Frère Judas

 

L’Évangile de Barnabé, tardif par rapport à l’ensemble des évangiles apocryphes, continue à voir en Judas le traître. Apparemment, il ne nous est pas d’un grand secours dans notre entreprise de réhabilitation. Néanmoins, tout en cédant au merveilleux et au miraculeux, il nous fournit une indication intéressante en insistant sur la ressemblance physique entre Jésus et Judas. Celle-ci est si saisissante que la substitution n’appelle aucun soupçon. Sur le plan de l’apparence, Judas est réellement l’alter ego de Jésus.
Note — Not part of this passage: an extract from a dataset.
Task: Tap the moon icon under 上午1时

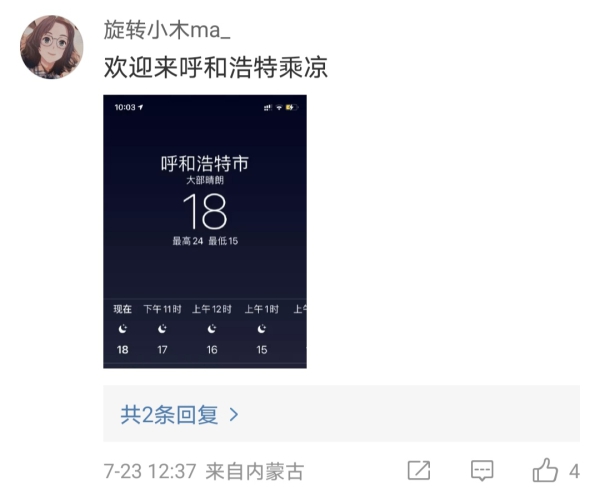Action: pyautogui.click(x=262, y=329)
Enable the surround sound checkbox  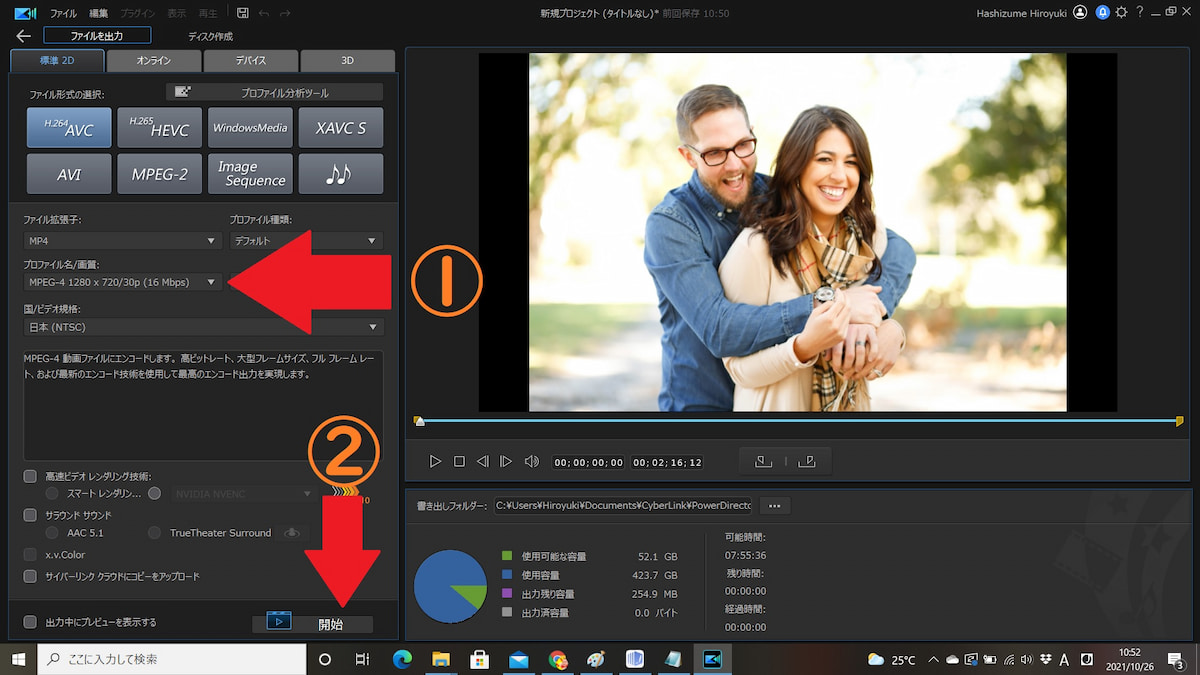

La tradition a donc véhiculé en la déformant la gémellité de Jésus et de Thomas, laquelle tient non à des signes extérieurs, mais à une même compréhension de l’ultime réalité. Ce qui était intérieur a été extériorisé pour l’élaboration du mythe de la substitution. Remontant à l’origine de l’entropie, on retrouve la ressemblance de Judas avec celui qui lui dit : « Ne m’appelle plus maître… » Pourrait-elle être à ce point parfaite si la vie exprimée par la chair de l’un et l’autre n’était la sienne ? Un tel indice, ajouté aux autres, contribue à faire de Judas un signe de contradiction. Ses adversaires ont beau l’accabler, ils ne réussissent pas à l’identifier au rôle qu’ils veulent lui faire jouer.